When we pray to our Father to do his will on earth as it’s done in heaven, we are asking for earth to conform to all that God says is good. This will not be a bland, neutral, boring end. Heavenly good is where all happiness comes from. God is the King of rejoicing, singing and delights. His presence is the happiest place in the cosmos. When everything on earth is done as it is in heaven, there will be no shadowy corner left unhappy. Whether we know it or not, this is what we’re all longing for. Our longing is meant to be big.
Working out what is good and how to rejoice isn’t neat and tidy (that’s what Light Duties is about—a year of laying the foundation so we can get better at both). We live in the age of blessed complications while we wait for Jesus to bring undiluted, untainted, unending blessing in the new heavens and the new earth. These complications don’t mean that goodness and happiness aren’t real. And the ultimate-ness of the future goodness and happiness does not mean that now doesn’t matter. (more below the photo)

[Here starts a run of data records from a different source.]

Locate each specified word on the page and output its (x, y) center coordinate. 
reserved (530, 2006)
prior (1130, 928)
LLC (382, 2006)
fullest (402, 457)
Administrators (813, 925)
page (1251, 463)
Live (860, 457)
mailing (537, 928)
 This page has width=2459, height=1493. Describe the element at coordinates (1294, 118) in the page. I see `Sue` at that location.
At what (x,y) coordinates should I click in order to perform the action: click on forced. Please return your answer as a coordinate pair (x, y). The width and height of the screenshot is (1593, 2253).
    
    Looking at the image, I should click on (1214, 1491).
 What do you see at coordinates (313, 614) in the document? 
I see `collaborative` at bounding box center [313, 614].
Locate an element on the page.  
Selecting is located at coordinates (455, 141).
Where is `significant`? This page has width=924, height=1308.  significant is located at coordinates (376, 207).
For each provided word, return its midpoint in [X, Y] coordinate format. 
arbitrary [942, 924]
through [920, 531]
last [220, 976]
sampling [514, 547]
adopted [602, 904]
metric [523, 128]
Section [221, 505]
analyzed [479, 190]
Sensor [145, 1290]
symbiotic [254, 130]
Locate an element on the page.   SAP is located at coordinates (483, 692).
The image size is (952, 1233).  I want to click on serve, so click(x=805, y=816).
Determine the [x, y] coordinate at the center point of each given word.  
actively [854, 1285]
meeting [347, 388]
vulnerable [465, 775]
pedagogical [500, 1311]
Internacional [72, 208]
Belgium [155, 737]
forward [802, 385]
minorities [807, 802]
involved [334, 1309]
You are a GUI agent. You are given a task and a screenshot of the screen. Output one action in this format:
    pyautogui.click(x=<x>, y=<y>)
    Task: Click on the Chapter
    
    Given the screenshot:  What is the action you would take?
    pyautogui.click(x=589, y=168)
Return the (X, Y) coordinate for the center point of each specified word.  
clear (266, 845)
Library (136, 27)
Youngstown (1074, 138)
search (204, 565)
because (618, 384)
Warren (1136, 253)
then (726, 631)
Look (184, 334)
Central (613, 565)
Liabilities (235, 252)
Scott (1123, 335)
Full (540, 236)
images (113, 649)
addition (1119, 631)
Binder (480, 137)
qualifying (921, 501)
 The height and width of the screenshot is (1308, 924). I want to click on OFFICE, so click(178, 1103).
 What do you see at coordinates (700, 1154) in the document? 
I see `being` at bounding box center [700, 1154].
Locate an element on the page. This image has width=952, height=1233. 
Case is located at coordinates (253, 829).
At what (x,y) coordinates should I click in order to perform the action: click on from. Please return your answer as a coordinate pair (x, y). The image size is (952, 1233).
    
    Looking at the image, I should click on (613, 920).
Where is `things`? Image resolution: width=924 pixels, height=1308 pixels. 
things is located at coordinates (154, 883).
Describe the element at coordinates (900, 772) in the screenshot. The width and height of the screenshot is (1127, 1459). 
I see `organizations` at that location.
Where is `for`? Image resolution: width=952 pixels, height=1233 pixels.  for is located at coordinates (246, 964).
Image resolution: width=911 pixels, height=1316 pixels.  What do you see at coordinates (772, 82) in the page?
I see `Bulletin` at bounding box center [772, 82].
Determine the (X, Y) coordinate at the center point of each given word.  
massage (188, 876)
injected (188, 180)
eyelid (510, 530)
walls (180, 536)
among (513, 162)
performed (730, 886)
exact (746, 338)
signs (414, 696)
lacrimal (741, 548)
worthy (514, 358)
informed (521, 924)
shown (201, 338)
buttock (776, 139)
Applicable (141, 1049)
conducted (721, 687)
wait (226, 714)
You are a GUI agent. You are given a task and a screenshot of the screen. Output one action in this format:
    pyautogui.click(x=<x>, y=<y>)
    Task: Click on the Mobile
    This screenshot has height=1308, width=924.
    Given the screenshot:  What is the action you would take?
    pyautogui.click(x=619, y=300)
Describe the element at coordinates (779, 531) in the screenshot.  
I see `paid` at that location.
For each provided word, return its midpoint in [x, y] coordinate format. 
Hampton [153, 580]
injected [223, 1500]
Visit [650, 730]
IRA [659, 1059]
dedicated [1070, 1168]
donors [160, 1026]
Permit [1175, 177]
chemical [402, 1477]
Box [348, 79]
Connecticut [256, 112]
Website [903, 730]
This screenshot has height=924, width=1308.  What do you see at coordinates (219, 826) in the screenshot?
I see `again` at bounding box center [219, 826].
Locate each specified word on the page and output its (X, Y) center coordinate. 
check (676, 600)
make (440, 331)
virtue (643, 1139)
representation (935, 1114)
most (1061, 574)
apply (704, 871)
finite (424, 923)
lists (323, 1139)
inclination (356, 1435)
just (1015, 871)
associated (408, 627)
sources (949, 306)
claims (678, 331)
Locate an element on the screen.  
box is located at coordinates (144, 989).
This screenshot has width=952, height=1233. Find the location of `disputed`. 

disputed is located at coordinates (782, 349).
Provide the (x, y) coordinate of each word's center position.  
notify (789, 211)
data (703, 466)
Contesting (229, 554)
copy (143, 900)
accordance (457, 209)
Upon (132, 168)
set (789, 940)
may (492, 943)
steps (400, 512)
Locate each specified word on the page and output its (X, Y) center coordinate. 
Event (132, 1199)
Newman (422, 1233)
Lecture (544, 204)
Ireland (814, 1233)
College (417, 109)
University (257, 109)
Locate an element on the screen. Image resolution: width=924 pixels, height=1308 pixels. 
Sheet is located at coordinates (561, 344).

A common Christian line of thought says, because Jesus matters more than everything, nothing else matters: I don’t matter, the things I do in my waking hours don’t matter, happiness doesn’t matter. Whereas the Bible shows us that because Jesus is Lord of everything, because he has purchased a kingdom where everything will conform in every way to heavenly goodness, everything matters. (My old friends at Trinity Church Tamworth taught me that well). Everything is from Jesus and through him and for him. Everything in the cosmos has its place in Jesus and under his Lordship. Crumbs, dust, odd socks, picture books, mud kitchens, tree swings, dirt under fingernails. Even happiness. Jesus makes our longings for happiness greater, not smaller. Jesus makes everything greater, not smaller. He is more than a match for it all.
“It would seem that Our Lord finds our desires not too strong, but too weak. We are half-hearted creatures, fooling about with drink and sex and ambition when infinite joy is offered us, like an ignorant child who wants to go on making mud pies in a slum because he cannot imagine what is meant by the offer of a holiday at the sea. We are far too easily pleased.”